The Crisis of Freedom

The Exploitation of Freedom

Freedom will prove to have been merely an interlude. Freedom is felt when passing from one way of living to another – until this too turns out to be a form of coercion. Then, liberation gives way to renewed subjugation. Such is the destiny of the subject; literally, the ‘one who has been cast down’.

Today, we do not deem ourselves subjugated subjects, but rather projects: always refashioning and reinventing ourselves. A sense of freedom attends passing from the state of subject to that of project. All the same, this projection amounts to a form of compulsion and constraint – indeed, to a more efficient kind of subjectivation and subjugation. As a project deeming itself free of external and alien limitations, the I is now subjugating itself to internal limitations and self-constraints, which are taking the form of compulsive achievement and optimization.

We are living in a particular phase of history: freedom itself is bringing forth compulsion and constraint. The freedom of Can generates even more coercion than the disciplinarian Should, which issues commandments and prohibitions. Should has a limit. In contrast, Can has none. Thus, the compulsion entailed by Can is unlimited. And so we find ourselves in a paradoxical situation. Technically, freedom means the opposite of coercion and compulsion. Being free means being free from constraint. But now freedom itself, which is supposed to be the opposite of constraint, is producing coercion. Psychic maladies such as depression and burnout express a profound crisis of freedom. They represent pathological signs that freedom is now switching over into manifold forms of compulsion.

Although the achievement-subject deems itself free, in reality it is a slave. In so far as it willingly exploits itself without a master, it is an absolute slave. There is no master forcing the achievement-subject to work. Yet all the same, it is absolutizing bare life and labour. Bare life and labour form two sides of the same coin. Health represents the ideal of bare life. Today’s neoliberal slave lacks the sovereignty – indeed, the freedom – of the master who, according to Hegel’s dialectic, performs no labour at all and only enjoys. For Hegel, the sovereignty of the master derives from his rising above bare life and risking death itself in the process. Such excess – living and enjoying beyond measure – is alien to the slave, who worries only about bare life. But counter to what Hegel assumed, labouring does not make the slave free. The slave remains enslaved to labour. Now, the slave is forcing the master to work too. Today’s dialectic of master and slave means the totalization of labour.

As the entrepreneur of its own self, the neoliberal subject has no capacity for relationships with others that might be free of purpose. Nor do entrepreneurs know what purpose-free friendship would even look like. Originally, being free meant being among friends. ‘Freedom’ and ‘friendship’ have the same root in Indo-European languages. Fundamentally, freedom signifies a relationship. A real feeling of freedom occurs only in a fruitful relationship – when being with others brings happiness. But today’s neoliberal regime leads to utter isolation; as such, it does not really free us at all. Accordingly, the question now is whether we need to redefine freedom – to reinvent it – in order to escape from the fatal dialectic that is changing freedom into coercion.

*Exercise data*:

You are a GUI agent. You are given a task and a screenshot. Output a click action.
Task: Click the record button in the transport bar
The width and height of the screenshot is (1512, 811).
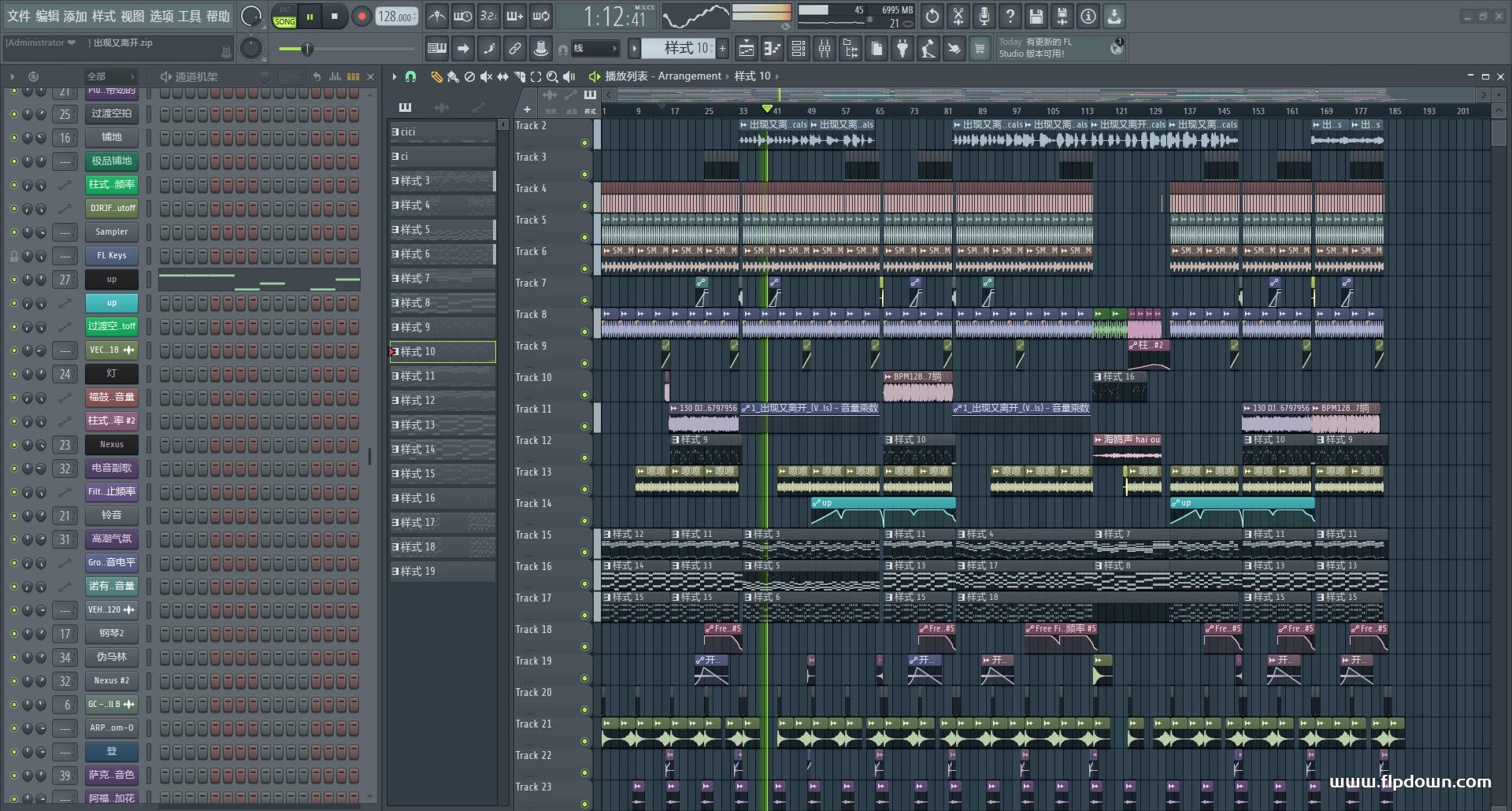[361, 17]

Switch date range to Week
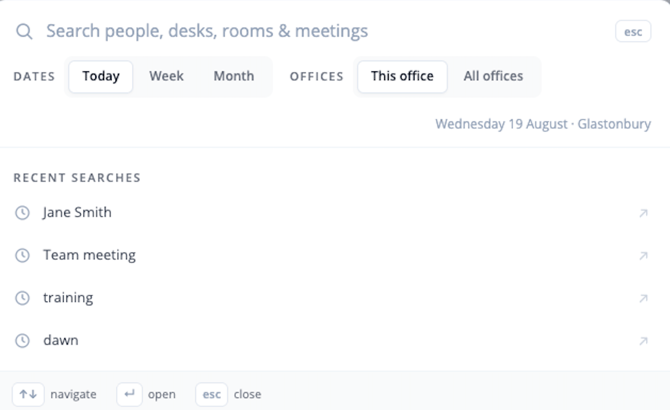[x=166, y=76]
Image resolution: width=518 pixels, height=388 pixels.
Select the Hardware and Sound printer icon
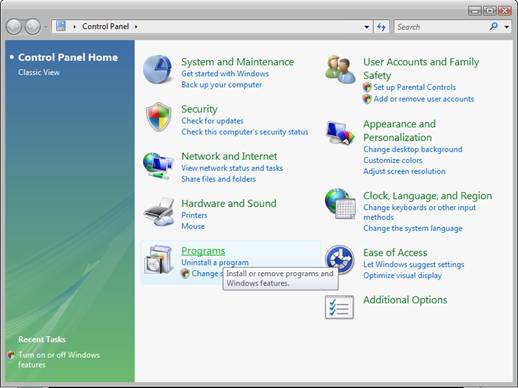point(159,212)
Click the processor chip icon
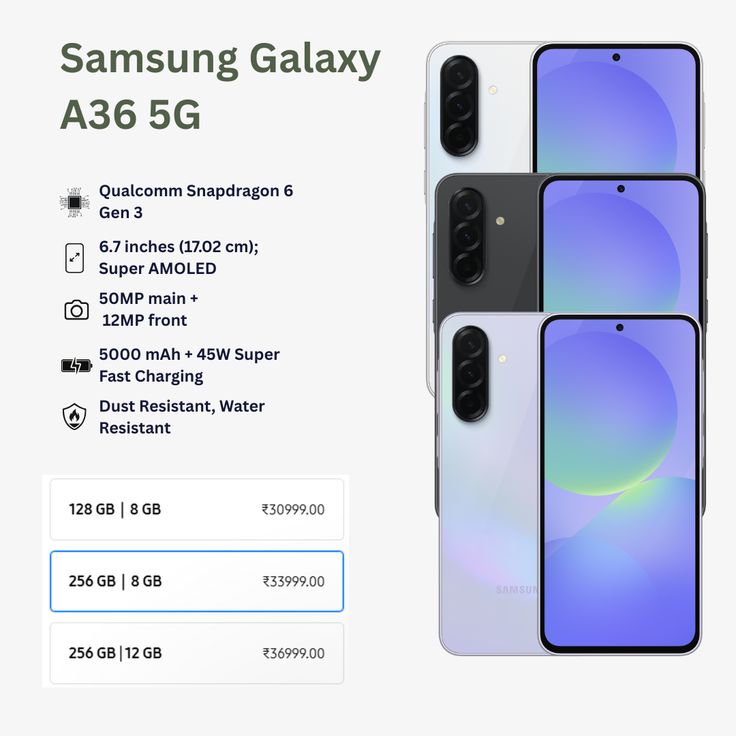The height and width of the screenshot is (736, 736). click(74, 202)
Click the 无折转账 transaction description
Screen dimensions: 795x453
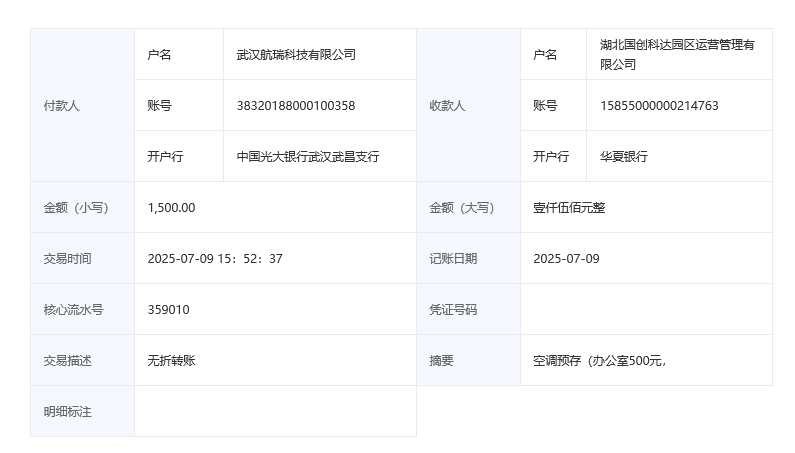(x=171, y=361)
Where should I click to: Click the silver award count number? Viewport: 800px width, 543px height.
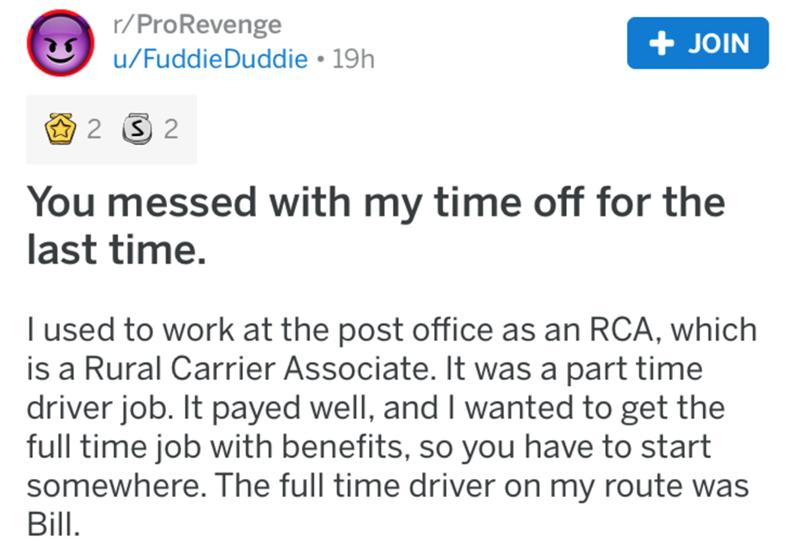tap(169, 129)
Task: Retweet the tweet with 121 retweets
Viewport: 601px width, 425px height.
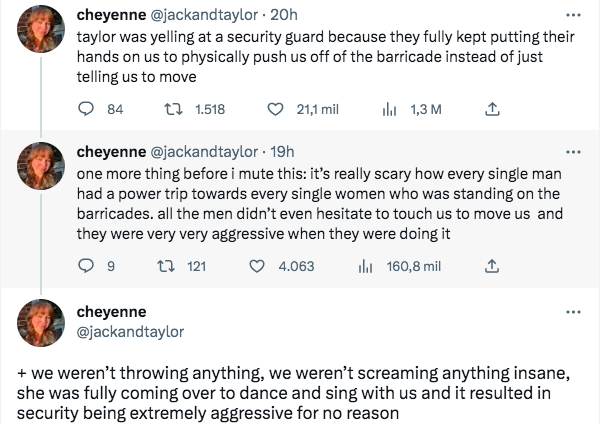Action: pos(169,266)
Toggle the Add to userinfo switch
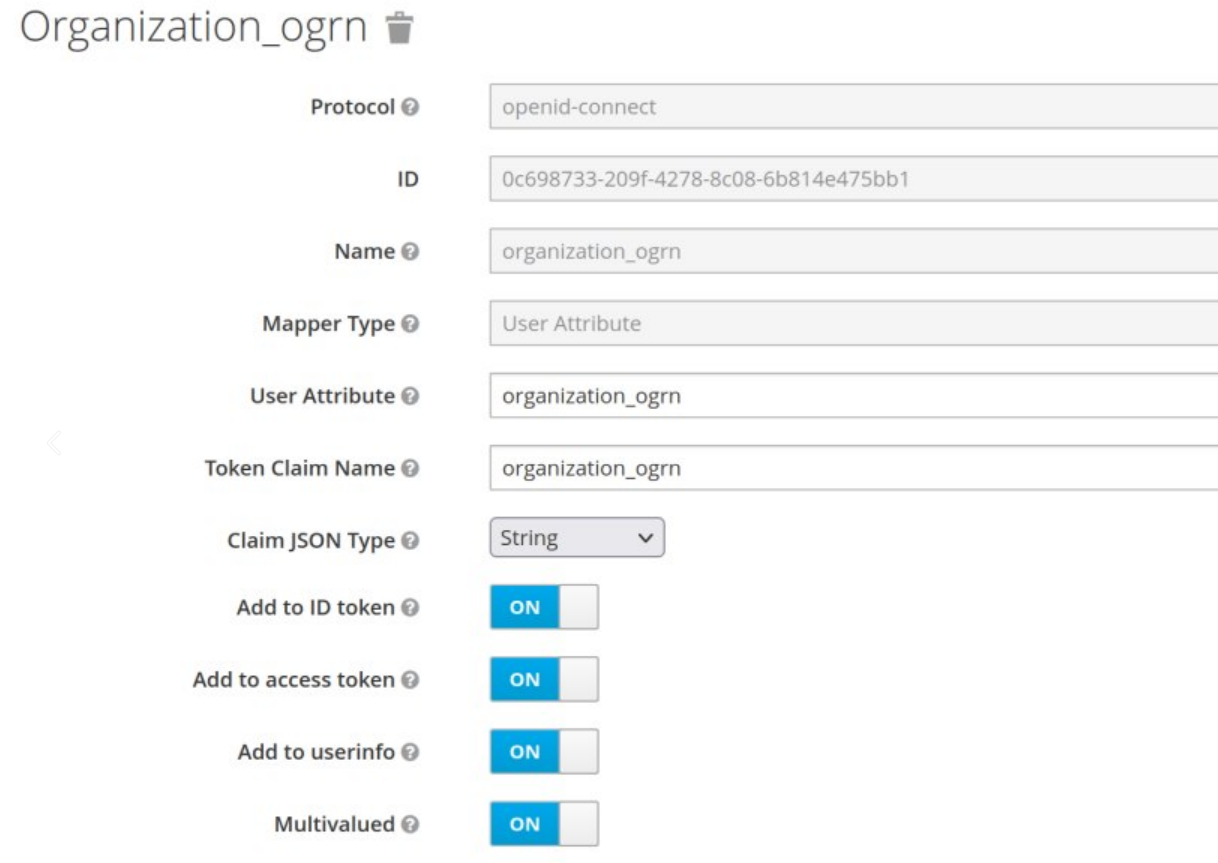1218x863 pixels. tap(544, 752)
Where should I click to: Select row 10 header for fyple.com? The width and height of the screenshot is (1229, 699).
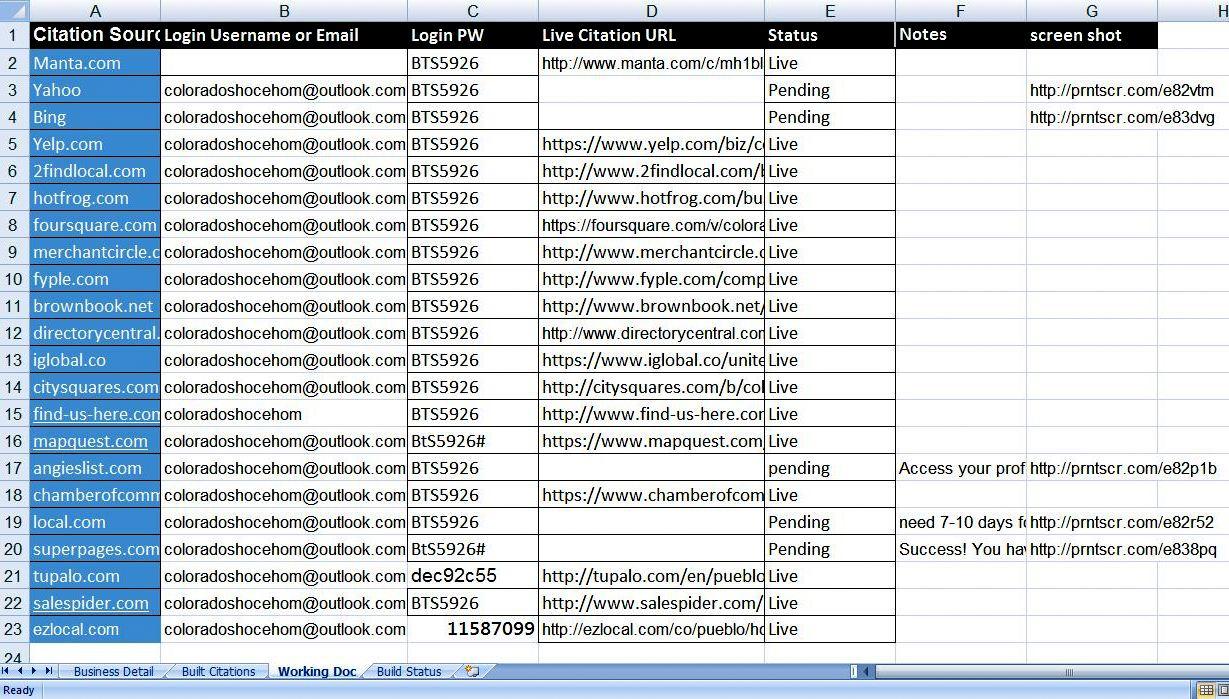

*Task list*:
#1 From the passage on the crisis of freedom, extract the portion that begins with "The Exploitation of" and runs through "been cast down’.".
#2 Which psychic maladies does the passage on the crisis of freedom name as expressing a profound crisis of freedom?

*Answers to each task*:
#1
The Exploitation of Freedom

Freedom will prove to have been merely an interlude. Freedom is felt when passing from one way of living to another – until this too turns out to be a form of coercion. Then, liberation gives way to renewed subjugation. Such is the destiny of the subject; literally, the ‘one who has been cast down’.

#2 Depression and burnout.